With their slots opening for Pearl Jam and their own tours, I must have seen Sleater-Kinney live more than 10 times. The Portland, Oregon indie band is a bizarre beast, both over-hyped (Rolling Stone magazine would usually put their every release on the year's top-10 best, and when it came time to rank the top 90 albums of the 1990s, I think S-K had three in the top-20...) and devoid of mainstream (read: radio) commercial success, with my opinion of them ranking somewhere in the middle, closer to the top: they're a very good band.
Active 1994-2006, it will soon have been twenty years that they've made it into the regular rotation of bands I listen to on a regular basis, but when I have my fill, I do put them aside for a bit, unlike, say, Queens Of The Stone Age, who remain in my Ipod despite periods where I just skip them when they come up.

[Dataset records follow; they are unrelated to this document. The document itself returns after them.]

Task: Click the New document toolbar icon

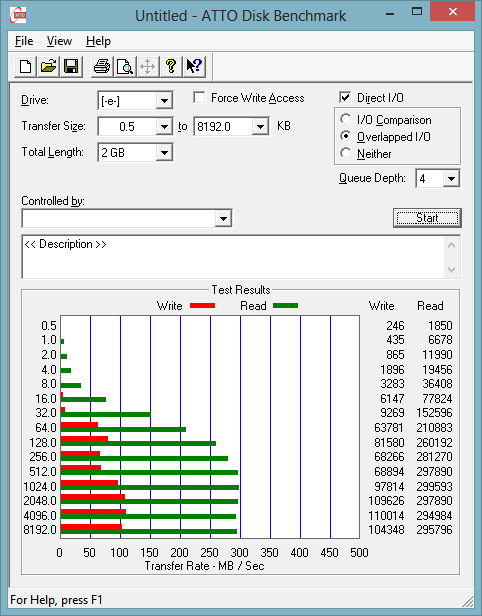Action: pyautogui.click(x=26, y=66)
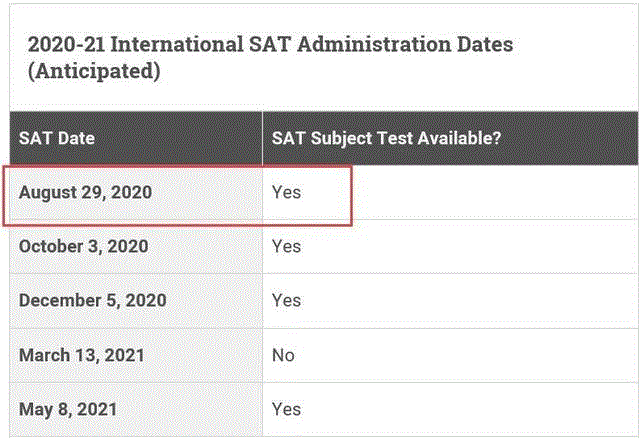Viewport: 640px width, 438px height.
Task: Select "Yes" beside October 3, 2020
Action: [286, 246]
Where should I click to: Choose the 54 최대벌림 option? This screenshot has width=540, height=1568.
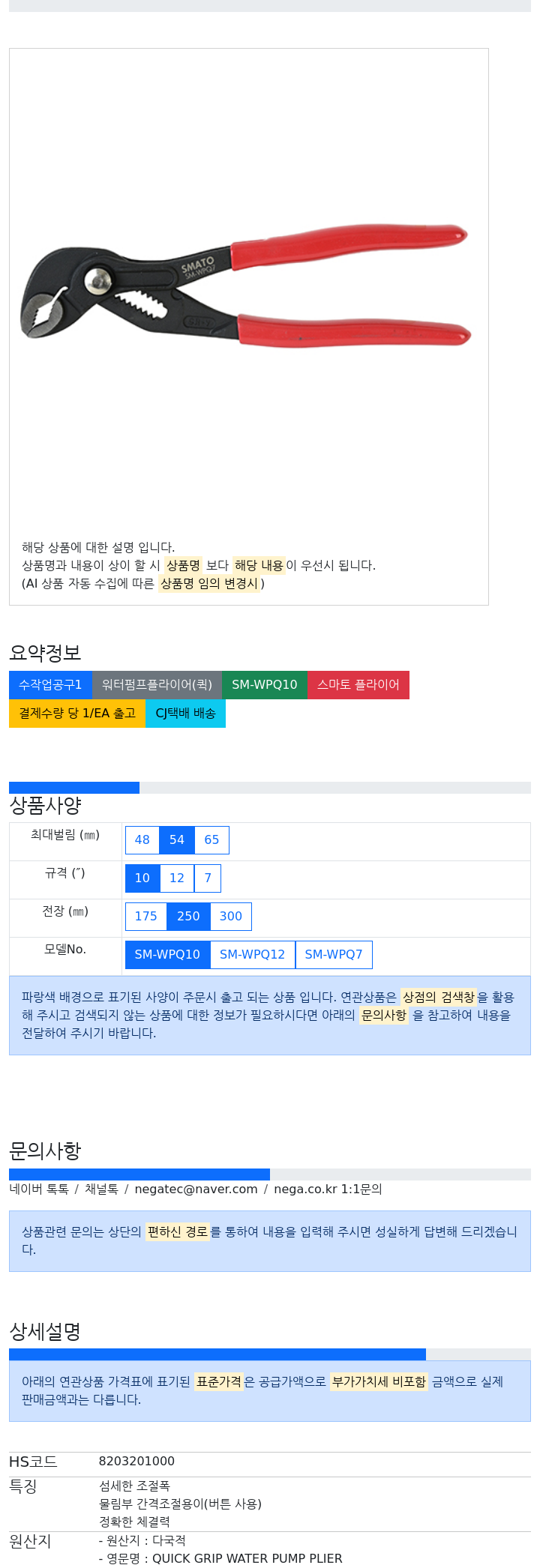tap(177, 840)
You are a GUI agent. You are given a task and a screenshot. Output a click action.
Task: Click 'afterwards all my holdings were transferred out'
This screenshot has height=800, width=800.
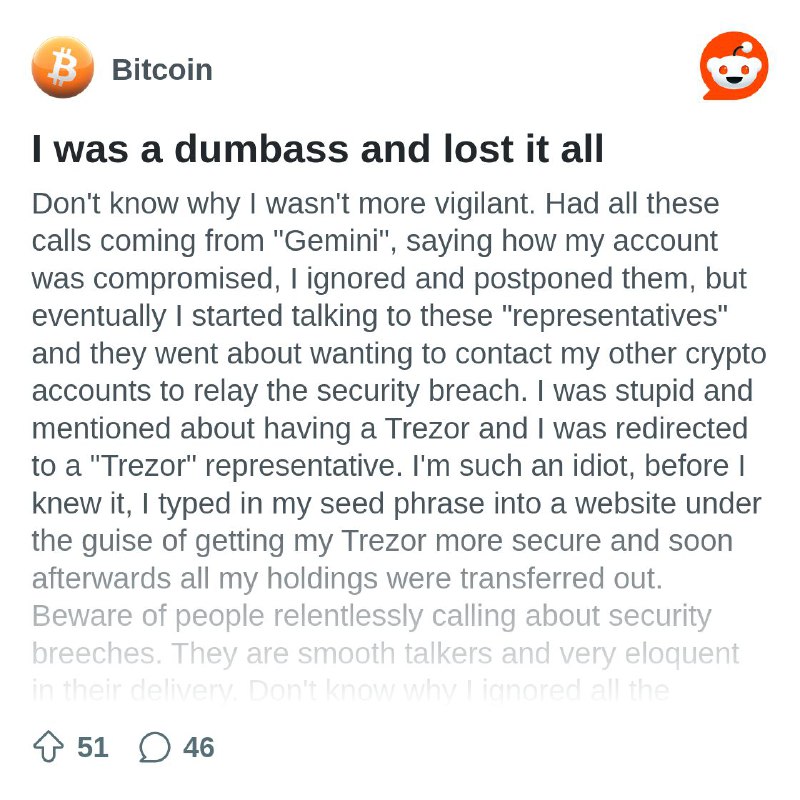347,579
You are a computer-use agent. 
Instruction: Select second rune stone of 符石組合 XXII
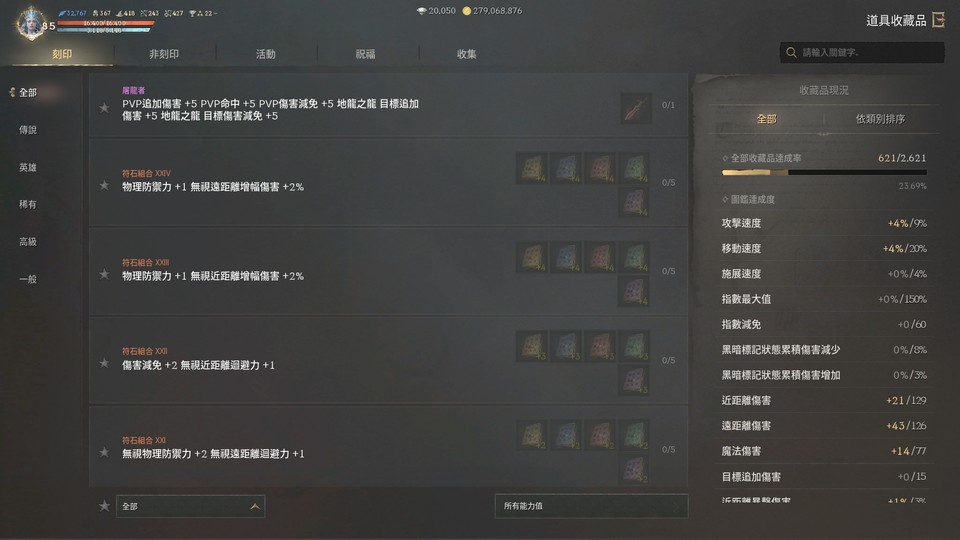pyautogui.click(x=566, y=346)
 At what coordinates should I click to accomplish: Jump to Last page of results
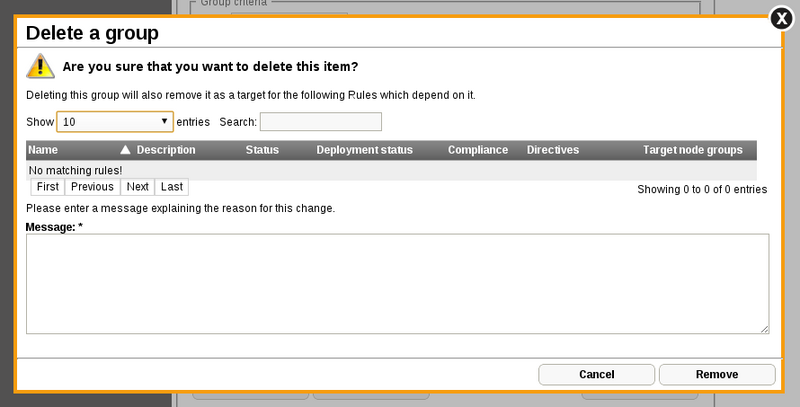pos(172,187)
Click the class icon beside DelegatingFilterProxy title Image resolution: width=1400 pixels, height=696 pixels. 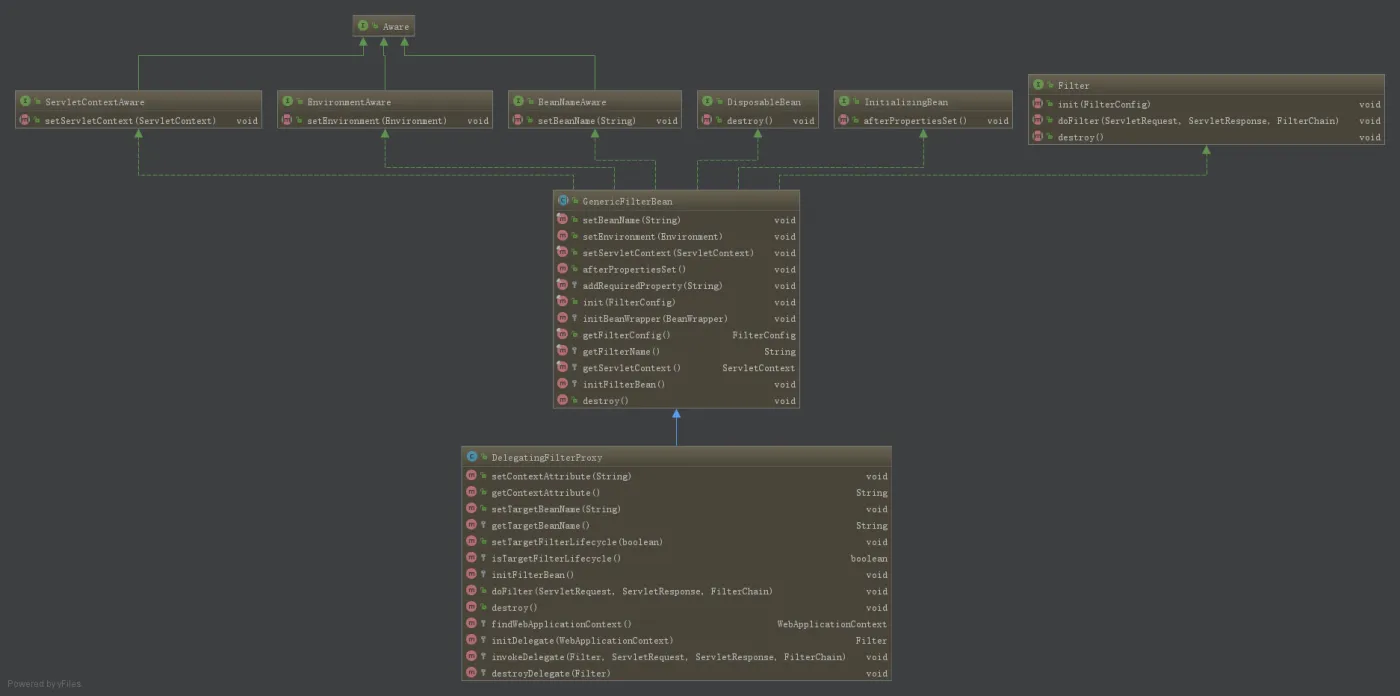tap(472, 457)
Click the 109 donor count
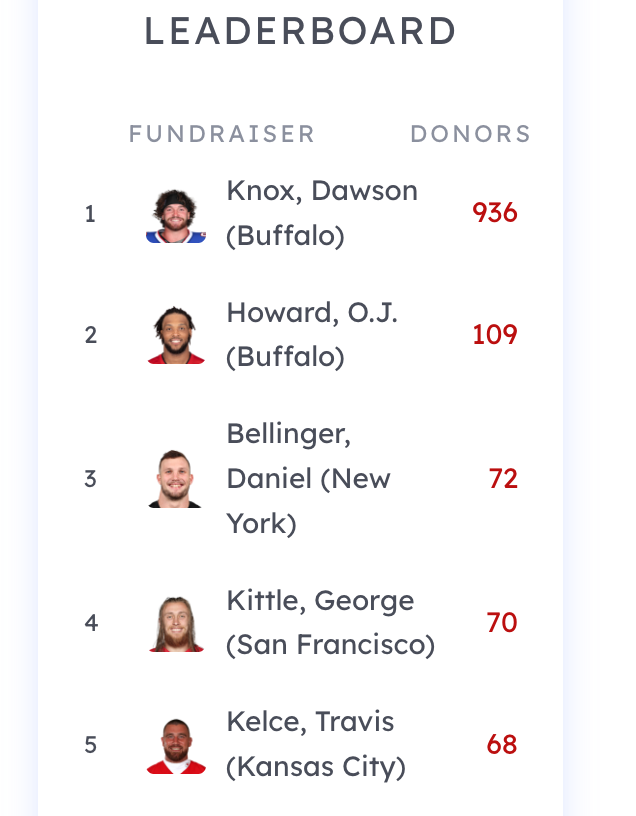 494,335
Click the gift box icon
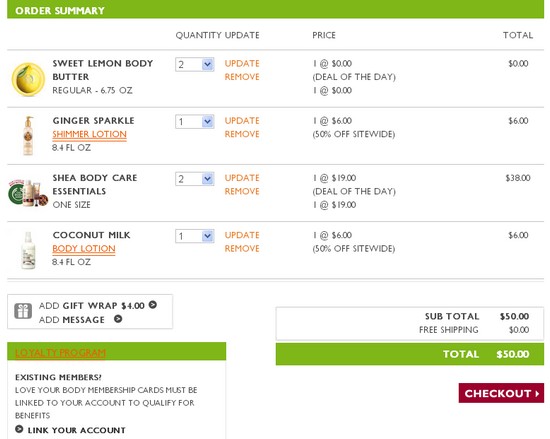 (x=23, y=311)
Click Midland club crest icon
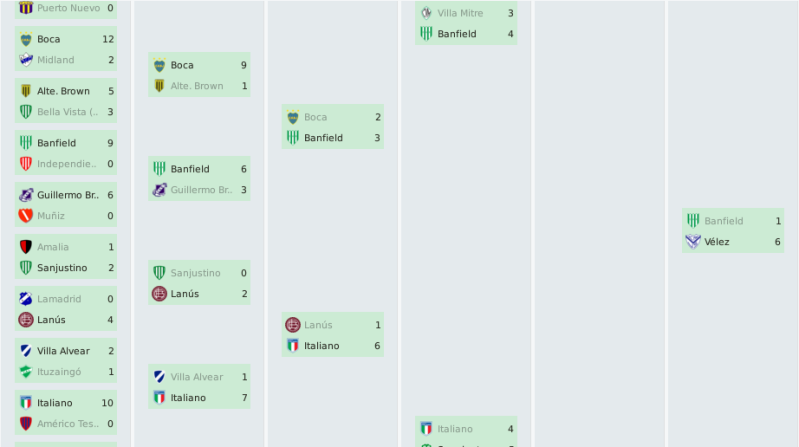 [26, 60]
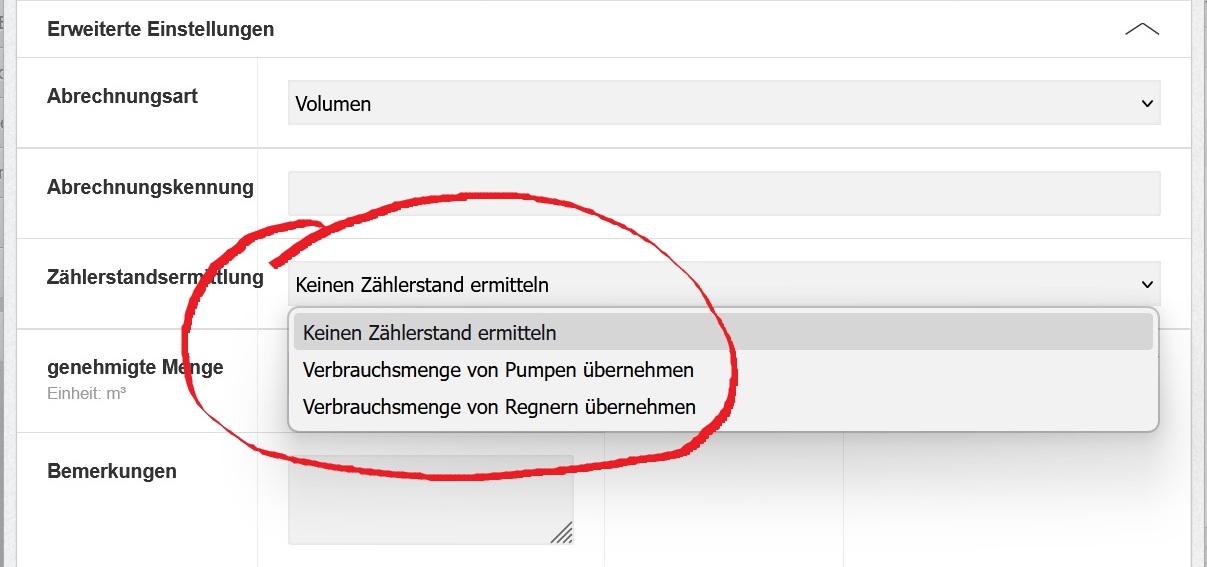The height and width of the screenshot is (567, 1207).
Task: Click the 'Bemerkungen' field label
Action: click(112, 471)
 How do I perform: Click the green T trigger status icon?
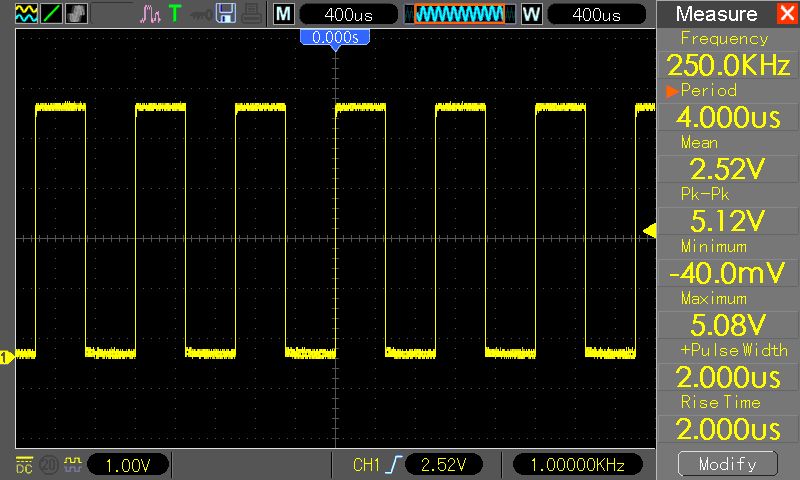coord(175,15)
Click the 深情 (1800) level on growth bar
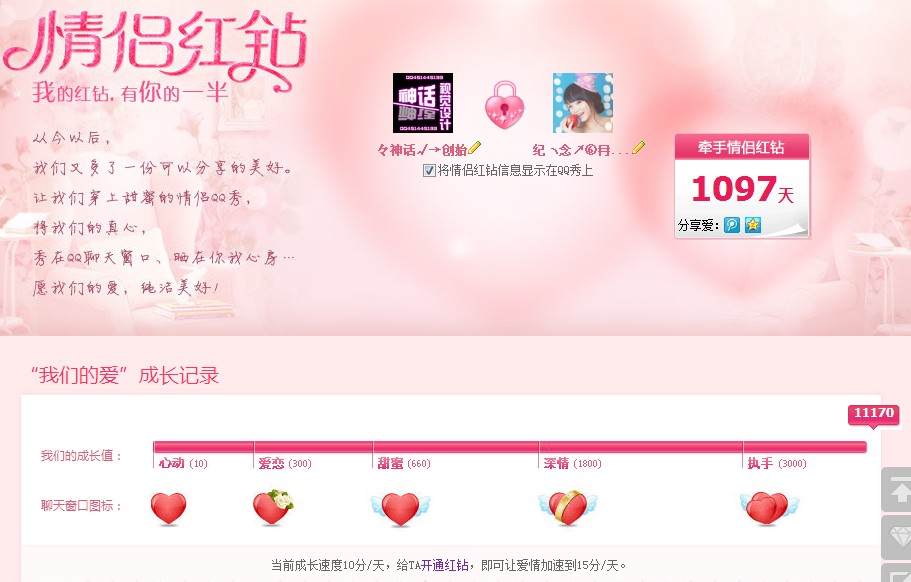Screen dimensions: 911x582 pyautogui.click(x=572, y=464)
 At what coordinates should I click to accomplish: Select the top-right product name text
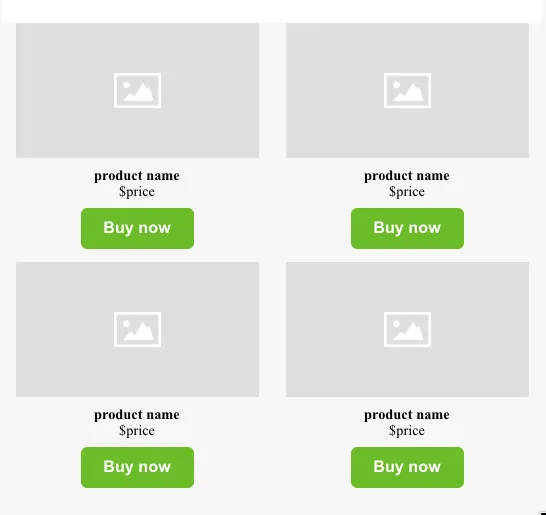[407, 175]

This video if from their final record, The Woods, their lone record on Seattle label Sub Pop after associations with Kill Rock Stars and Chainsaw Records. It was made on the cheap, is imaginative and fun, and is a pretty good representation of Sleater-Kinney's sound, at times dirty, riff-heavy, melodic and quirky:
The video was directed by Matt McCormick, who also directed a couple for The Shins. If you didn't know Sleater-Kinney but think you recognize lead singer Carrie Brownstein for someplace, you probably do: she is co-creator and lead actress in Portlandia with Saturday Night Live's Fred Armisen, which lead to a few SNL cameos of her own.
Like QOTSA and Pearl Jam (and The Ramones, Spinal Tap as well as my own band...), S-K have gone through a good number of drummers over the years, four of them full-time, with the longest-serving (and final) one being Janet Weiss, who was born in 1965 and was therefore not named after the Rocky Horror Picture Show character of the same name.